Concerns about household finances and job security have consumers at their gloomiest in eight months.
ANZ and Roy Morgan's consumer confidence index fell 2.3 per cent last week, and has been losing ground since the beginning of the year.
Retail spending surged to a five month high in February, but unemployment remains near 12-year highs and ANZ's measure of job ads posted its first fall in almost a year in March.
ANZ chief economist Warren Hogan expects consumer confidence to be bumpy in the year ahead because of these conflicting factors.
"The strength in retail sales over January and February is surprising in light of continuing lacklustre consumer confidence," he said.
"One key driver of the softness in consumer confidence has been weak job security."
CommSec chief economist Craig James said there aren't too many reasons for renewed economic concerns, but a weaker Australian dollar might be a factor weighing on people's minds.

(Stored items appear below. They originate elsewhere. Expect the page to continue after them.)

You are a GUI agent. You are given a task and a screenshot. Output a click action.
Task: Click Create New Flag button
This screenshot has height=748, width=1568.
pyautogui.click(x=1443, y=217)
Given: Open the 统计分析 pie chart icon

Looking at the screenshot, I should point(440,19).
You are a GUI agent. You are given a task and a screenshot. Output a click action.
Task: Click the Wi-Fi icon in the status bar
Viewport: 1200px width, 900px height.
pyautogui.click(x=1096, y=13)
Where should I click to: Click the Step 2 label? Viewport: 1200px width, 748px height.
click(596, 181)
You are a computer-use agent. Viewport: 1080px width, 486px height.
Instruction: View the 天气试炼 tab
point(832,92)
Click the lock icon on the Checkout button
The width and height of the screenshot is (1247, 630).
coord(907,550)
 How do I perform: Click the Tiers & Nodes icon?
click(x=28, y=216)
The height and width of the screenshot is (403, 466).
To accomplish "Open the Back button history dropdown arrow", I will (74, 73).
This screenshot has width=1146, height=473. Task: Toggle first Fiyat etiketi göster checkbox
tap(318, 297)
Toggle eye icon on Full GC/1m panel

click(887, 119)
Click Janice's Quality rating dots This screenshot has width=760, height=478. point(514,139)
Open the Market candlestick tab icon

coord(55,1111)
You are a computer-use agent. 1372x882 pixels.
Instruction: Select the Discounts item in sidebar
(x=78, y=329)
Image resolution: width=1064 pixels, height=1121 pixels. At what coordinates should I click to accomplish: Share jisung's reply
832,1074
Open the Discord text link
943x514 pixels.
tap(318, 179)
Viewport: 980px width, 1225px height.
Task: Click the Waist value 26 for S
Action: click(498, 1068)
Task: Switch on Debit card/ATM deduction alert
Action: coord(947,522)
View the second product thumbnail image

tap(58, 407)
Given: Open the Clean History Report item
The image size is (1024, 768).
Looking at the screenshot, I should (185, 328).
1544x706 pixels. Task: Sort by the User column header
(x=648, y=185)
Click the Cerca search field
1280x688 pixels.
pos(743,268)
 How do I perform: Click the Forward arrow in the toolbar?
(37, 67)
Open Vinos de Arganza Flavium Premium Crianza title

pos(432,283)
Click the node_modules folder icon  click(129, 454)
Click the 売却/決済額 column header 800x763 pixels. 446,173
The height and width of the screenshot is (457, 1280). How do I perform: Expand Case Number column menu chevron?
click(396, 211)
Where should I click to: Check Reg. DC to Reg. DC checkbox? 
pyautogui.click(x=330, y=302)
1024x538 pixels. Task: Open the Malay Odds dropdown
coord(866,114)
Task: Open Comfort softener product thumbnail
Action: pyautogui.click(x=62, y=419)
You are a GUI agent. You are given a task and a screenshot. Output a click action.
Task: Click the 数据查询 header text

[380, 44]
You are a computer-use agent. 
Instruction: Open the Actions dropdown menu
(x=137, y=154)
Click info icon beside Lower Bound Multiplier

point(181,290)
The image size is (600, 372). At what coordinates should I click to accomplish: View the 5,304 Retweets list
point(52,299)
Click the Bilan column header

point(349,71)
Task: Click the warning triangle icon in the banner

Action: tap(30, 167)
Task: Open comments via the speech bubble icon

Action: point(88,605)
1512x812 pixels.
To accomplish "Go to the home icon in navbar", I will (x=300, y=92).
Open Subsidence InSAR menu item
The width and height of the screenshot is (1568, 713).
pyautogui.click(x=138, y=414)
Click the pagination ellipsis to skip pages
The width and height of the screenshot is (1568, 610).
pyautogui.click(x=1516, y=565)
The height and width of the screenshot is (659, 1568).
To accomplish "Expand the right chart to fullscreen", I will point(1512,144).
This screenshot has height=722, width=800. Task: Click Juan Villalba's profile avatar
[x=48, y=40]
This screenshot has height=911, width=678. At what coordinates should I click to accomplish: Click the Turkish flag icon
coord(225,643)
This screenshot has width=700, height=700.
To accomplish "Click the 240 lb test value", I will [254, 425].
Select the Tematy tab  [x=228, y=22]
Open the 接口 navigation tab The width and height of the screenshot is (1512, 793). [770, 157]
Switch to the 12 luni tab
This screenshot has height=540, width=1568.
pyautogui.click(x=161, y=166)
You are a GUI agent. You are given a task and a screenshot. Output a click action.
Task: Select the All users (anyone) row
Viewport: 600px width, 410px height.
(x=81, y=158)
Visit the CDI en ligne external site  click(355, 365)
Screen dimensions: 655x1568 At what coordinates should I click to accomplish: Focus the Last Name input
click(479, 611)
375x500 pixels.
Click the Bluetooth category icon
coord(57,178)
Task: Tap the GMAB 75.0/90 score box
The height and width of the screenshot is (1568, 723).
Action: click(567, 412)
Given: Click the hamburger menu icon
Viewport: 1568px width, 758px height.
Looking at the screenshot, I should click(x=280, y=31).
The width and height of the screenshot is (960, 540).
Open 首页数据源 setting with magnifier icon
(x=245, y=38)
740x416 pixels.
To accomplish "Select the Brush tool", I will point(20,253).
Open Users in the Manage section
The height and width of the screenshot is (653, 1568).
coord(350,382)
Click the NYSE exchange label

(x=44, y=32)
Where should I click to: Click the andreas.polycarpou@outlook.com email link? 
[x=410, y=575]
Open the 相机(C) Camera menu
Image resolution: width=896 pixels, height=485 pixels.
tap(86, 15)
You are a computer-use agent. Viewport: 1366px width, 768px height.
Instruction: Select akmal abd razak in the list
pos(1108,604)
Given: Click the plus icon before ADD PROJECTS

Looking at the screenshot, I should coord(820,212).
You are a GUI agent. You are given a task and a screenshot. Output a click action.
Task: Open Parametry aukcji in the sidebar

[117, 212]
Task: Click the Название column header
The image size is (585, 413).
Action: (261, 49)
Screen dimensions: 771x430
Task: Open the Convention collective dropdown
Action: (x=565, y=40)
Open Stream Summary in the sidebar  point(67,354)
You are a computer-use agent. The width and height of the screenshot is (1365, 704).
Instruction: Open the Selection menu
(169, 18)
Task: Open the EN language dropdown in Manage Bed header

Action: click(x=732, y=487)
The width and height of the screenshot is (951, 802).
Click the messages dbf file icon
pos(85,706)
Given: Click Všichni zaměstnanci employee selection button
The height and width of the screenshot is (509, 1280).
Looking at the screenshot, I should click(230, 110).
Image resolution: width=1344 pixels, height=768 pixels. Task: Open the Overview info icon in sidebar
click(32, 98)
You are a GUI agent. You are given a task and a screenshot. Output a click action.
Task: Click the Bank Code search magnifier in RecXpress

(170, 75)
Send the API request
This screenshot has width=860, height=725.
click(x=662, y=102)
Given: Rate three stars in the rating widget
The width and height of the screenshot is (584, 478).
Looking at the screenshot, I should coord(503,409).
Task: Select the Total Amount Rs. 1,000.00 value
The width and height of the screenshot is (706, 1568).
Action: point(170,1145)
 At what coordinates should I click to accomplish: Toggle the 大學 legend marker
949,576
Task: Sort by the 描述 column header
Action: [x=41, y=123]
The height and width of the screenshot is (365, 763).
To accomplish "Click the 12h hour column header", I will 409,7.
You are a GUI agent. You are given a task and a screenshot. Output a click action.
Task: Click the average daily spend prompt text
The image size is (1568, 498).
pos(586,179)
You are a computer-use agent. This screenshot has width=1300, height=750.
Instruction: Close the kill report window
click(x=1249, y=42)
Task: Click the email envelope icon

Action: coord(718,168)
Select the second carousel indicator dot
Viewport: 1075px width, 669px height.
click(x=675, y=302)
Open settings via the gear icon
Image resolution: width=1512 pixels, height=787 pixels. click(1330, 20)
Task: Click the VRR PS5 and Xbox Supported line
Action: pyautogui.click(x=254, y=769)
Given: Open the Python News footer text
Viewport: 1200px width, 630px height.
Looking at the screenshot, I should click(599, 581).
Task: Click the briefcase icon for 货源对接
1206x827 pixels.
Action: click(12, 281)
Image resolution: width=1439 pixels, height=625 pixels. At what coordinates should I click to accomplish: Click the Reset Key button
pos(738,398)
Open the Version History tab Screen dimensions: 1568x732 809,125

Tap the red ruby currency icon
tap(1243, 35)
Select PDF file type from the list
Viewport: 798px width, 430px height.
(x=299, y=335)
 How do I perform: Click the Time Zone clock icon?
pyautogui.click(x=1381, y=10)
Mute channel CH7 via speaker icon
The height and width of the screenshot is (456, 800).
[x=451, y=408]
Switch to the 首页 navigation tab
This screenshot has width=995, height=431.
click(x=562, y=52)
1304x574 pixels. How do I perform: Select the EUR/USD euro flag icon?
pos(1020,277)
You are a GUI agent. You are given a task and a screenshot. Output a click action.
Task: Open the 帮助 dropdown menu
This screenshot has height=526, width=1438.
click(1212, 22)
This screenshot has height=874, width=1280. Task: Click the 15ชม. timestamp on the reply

The local currency took its largest weekly fall in two months last week, down one US cent to end the week at 76.32 cents.
It dropped two US cents over the month of March.
"While good for businesses, a weaker Aussie can lead to costlier overseas trips, costlier online purchases and potentially higher prices for a raft of consumer goods," Mr James said.
"Still, the Reserve Bank would be pleased, not disappointed, that the Aussie dollar is easing as it potentially boosts exports and therefore incomes across the economy."
ANZ's survey showed consumers were particularly wary of buying major household items, while confidence in household finances and the economic outlook for the next year were also down.
"A key question for the outlook, therefore, is the extent to which a soft labour market will offset the feel-good factor from higher asset prices," Mr Hogan said.